Balancing these factors requires a deep understanding of how the application queries the data, how often the data changes, and what trade-offs are acceptable between read and write performance. Indexing strategies should reflect actual workload patterns and maintenance requirements, not just general best practices or assumptions.

If you're looking for guidance on creating indexes or using EXPLAIN to analyze query plans, we cover those topics in separate articles.

2. Types of Search Structures in MySQL

While developers can adopt many indexing strategies, MySQL fundamentally supports a few core types:

  • Primary Key: Uniquely identifies each row. Every InnoDB table is required to have one, either explicitly or automatically created.

  • Unique: Enforces uniqueness constraints, often applied to columns like email addresses, user IDs, or other natural keys.

  • Full-Text: Optimized for efficient text search, supporting natural language queries across large string fields. (Covered in more depth in our Full-text indexing guide.)

  • Spatial: Supports indexing of spatial (geometric) data types.

  • Composite: Indexes multiple columns together, improving performance for queries that filter, sort, or join using more than one field. Column order is critical for effectiveness.

  • Prefix: Indexes only a portion of a column’s values, commonly used with long strings such as URLs or file paths to reduce index size and overhead.

Most MySQL search paths rely on BTREE structures, offering balanced, ordered storage suitable for a wide variety of query patterns.
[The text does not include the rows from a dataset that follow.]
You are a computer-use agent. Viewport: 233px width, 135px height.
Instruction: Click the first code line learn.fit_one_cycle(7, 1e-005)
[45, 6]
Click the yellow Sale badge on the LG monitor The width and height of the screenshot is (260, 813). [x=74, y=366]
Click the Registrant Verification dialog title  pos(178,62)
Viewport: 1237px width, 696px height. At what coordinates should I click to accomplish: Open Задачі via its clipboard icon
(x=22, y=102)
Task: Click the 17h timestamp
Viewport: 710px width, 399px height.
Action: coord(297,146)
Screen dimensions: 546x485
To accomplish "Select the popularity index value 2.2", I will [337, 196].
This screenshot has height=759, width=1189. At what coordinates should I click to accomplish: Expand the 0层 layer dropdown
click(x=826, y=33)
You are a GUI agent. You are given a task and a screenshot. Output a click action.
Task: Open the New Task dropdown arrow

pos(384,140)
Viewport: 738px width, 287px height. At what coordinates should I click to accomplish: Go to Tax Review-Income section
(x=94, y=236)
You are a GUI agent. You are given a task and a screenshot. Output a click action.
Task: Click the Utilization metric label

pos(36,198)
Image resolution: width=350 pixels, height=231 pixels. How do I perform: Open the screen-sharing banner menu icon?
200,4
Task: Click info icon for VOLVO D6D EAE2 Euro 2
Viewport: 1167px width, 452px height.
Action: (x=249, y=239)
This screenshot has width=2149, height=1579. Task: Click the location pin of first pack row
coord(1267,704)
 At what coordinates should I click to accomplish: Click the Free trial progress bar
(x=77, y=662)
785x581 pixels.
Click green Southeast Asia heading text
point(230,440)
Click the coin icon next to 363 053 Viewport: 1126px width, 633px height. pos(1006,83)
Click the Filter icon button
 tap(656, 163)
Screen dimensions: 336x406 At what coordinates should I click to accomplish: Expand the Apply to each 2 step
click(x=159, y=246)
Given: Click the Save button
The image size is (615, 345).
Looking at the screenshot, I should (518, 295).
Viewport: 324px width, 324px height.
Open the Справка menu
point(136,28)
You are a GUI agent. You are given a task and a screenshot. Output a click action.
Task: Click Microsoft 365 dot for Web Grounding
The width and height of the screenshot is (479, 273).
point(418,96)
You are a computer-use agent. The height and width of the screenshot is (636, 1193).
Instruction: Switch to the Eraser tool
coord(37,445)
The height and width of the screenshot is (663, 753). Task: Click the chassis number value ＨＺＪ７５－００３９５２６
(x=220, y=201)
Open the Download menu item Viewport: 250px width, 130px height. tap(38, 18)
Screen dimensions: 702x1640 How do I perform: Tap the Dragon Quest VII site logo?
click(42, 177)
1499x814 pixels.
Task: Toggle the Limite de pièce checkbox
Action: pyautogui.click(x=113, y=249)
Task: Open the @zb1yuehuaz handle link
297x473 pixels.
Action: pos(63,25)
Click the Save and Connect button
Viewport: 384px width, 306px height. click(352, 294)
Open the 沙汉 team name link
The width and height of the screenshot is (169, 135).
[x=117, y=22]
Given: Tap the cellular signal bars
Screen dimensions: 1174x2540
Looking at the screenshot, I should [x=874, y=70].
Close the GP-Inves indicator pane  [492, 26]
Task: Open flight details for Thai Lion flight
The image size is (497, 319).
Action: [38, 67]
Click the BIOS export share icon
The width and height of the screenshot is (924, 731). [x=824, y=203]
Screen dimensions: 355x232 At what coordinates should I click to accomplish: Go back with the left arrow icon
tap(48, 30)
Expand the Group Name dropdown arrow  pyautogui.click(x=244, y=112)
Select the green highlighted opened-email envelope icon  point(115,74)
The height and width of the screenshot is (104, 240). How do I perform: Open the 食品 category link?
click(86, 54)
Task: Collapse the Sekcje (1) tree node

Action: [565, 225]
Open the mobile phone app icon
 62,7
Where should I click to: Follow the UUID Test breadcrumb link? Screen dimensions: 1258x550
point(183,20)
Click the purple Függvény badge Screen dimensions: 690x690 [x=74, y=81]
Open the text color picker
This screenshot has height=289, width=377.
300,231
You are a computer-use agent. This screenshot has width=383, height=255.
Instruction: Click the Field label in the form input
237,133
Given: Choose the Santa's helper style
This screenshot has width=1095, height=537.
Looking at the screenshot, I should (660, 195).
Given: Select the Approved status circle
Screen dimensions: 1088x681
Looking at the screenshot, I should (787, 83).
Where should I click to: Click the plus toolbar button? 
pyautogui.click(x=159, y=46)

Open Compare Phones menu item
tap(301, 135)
HASH is also available, but is typically confined to MEMORY tables or specific storage engines and has limitations regarding range queries and sorting.

A common misconception is that MySQL can merge multiple indexes to speed up a single query. In reality, MySQL typically selects one search key per table per query. While the optimizer can occasionally merge multiple lookup paths for certain OR conditions or UNION queries, this behavior is unpredictable. Careful alignment with the structure and filtering logic of the queries is essential.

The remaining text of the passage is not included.